In [1]:
# Installation of nltk
# pip install nltk

### Text Preprocessing
Following code can be used for text preprocessing useful for various NLP applications.

First we need to import nltk

For a given text, we can do sentence tokenization and word tokenization using nltk library functions.
We can remove the punctuations using string library.

We can then remove stop words in English to get the important words in the text.

We also perform stemming and lemmatization. Stemming and Lemmatization are two different techniques that help reduce our data space. We don’t need to check every single form of a word for reducing the size of the big data corpus.

In [2]:
#import nltk library for using its different functions
import nltk
import string
import re
nltk.download('punkt')
nltk.download('stopwords')
nltk.download('wordnet')
nltk.download('omw-1.4')
nltk.download('averaged_perceptron_tagger')

[nltk_data] Downloading package punkt to /home/vysakh/nltk_data...
[nltk_data]   Package punkt is already up-to-date!
[nltk_data] Downloading package stopwords to /home/vysakh/nltk_data...
[nltk_data]   Package stopwords is already up-to-date!

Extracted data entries
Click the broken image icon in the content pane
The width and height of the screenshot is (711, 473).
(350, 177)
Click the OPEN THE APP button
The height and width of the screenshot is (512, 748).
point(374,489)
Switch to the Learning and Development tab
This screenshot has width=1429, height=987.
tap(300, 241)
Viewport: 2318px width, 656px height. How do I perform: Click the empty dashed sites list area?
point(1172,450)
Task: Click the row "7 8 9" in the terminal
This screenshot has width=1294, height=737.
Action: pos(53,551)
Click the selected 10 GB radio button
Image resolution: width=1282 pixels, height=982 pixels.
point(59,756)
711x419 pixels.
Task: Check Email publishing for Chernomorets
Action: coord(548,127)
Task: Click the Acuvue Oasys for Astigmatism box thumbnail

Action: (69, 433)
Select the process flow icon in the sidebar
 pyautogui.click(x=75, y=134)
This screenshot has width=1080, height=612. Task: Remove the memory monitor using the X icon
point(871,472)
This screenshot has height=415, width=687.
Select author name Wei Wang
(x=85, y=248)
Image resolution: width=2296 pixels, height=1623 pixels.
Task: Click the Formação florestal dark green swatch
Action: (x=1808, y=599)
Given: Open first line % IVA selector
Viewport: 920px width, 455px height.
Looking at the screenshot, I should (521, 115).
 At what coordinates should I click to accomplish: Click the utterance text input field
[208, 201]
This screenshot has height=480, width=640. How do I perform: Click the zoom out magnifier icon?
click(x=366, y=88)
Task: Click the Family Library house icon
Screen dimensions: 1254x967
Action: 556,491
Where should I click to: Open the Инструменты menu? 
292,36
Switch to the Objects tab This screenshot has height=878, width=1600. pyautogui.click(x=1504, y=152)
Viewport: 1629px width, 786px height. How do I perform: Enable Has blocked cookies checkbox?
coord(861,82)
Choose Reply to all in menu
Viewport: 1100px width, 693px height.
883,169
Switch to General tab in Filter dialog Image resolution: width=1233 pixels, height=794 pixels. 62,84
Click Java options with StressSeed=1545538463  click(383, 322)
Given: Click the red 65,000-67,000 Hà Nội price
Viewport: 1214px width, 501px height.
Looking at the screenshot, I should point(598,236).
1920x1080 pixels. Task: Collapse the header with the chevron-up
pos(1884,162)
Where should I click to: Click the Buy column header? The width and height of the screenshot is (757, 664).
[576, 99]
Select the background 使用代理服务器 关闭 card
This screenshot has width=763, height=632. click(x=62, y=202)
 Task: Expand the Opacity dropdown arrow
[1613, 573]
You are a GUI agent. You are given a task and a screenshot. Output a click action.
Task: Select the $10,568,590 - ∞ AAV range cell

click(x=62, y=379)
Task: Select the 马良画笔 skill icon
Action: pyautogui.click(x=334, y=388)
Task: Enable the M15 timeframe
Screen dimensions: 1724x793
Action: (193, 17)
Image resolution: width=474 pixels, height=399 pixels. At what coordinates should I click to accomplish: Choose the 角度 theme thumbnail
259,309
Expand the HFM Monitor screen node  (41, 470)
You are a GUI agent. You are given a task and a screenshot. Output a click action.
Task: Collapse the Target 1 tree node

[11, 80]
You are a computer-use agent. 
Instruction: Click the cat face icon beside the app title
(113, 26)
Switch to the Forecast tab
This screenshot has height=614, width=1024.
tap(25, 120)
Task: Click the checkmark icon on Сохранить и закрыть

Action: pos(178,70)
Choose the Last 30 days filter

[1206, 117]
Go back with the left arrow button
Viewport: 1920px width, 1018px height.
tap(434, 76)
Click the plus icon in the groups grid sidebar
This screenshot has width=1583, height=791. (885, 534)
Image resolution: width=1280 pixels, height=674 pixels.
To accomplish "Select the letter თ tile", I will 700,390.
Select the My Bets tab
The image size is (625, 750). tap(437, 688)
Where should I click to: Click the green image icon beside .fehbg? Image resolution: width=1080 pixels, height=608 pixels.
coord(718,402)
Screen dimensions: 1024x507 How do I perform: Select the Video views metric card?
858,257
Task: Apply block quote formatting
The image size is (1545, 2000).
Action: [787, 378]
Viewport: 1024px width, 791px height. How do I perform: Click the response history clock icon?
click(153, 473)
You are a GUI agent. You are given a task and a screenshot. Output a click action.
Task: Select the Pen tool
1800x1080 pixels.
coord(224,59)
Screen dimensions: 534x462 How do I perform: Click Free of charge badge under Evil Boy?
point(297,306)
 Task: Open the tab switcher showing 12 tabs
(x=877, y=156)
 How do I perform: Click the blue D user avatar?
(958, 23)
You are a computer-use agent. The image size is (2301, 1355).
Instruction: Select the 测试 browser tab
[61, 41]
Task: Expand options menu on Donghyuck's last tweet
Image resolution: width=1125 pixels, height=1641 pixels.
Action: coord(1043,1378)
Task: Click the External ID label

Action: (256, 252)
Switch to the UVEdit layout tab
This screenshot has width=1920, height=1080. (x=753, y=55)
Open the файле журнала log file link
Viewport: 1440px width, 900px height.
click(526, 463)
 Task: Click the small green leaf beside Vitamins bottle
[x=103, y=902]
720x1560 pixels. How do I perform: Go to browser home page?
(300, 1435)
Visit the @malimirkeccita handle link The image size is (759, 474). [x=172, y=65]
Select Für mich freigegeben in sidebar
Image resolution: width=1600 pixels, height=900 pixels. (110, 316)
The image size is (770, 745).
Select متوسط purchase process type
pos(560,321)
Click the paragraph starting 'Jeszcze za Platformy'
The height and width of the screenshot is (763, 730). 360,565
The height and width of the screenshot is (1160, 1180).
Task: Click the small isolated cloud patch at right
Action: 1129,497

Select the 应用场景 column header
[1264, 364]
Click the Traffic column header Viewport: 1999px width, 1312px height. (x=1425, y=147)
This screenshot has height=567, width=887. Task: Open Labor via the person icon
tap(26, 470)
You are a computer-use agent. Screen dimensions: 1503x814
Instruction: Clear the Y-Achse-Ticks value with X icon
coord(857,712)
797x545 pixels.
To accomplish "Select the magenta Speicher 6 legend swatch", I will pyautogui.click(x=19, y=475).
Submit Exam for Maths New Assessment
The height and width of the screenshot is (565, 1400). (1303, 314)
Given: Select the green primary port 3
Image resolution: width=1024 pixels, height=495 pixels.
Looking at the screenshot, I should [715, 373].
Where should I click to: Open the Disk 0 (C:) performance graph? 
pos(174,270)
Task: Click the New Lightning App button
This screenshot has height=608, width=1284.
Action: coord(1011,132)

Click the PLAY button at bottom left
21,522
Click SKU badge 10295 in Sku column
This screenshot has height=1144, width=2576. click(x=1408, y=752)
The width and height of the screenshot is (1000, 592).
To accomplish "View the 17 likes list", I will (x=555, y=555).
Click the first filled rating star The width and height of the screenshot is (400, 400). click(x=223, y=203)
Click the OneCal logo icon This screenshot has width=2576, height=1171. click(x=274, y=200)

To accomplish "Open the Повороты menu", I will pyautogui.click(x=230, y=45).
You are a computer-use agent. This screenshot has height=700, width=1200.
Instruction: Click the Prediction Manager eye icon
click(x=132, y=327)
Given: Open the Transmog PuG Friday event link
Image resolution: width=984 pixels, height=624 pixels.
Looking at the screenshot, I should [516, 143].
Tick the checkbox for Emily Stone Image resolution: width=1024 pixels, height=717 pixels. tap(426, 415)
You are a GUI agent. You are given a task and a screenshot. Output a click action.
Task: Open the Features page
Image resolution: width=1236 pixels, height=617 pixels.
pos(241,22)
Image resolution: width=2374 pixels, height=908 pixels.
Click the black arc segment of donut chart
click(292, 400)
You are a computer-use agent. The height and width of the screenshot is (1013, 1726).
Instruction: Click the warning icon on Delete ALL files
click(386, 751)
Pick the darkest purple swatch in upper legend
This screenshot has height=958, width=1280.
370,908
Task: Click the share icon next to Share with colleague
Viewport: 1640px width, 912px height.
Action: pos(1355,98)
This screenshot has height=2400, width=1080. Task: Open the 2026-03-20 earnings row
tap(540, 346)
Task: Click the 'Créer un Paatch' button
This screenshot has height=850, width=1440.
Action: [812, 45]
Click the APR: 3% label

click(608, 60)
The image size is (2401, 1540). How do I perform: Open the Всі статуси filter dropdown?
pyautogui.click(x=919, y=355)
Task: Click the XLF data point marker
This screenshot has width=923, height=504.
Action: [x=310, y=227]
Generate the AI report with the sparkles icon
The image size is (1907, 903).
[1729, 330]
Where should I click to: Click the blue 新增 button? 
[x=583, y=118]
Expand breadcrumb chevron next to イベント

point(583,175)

> [Your task]: Could you pick up the NLTK text preprocessing notebook from where it ends and keep it going?

> [Final answer]:
[nltk_data] Downloading package wordnet to /home/vysakh/nltk_data...
[nltk_data]   Package wordnet is already up-to-date!
[nltk_data] Downloading package omw-1.4 to /home/vysakh/nltk_data...
[nltk_data]   Package omw-1.4 is already up-to-date!
[nltk_data] Downloading package averaged_perceptron_tagger to
[nltk_data]     /home/vysakh/nltk_data...
[nltk_data]   Package averaged_perceptron_tagger is already up-to-
[nltk_data]       date!


True

In [3]:
#  Sentence Tokenization  - Tokenizes sentences from text
from nltk.tokenize import sent_tokenize

In [4]:
# Word Tokenization  - Tokenizes words in sentences
from nltk.tokenize import word_tokenize

In [5]:
statement = "Microsoft is trying to buy France based startup at $7 Million. The quick brown fox, snatch the piece of cube from mouth of black crow.Tesla to build solar electric startup in gujrat for $70 million"

In [6]:
statement=statement.lower()
print("Lower: " + statement)

Lower: microsoft is trying to buy france based startup at $7 million. the quick brown fox, snatch the piece of cube from mouth of black crow.tesla to build solar electric startup in gujrat for $70 million


In [7]:
sentences = sent_tokenize(statement)
print(sentences)
words = word_tokenize(statement)
print(words)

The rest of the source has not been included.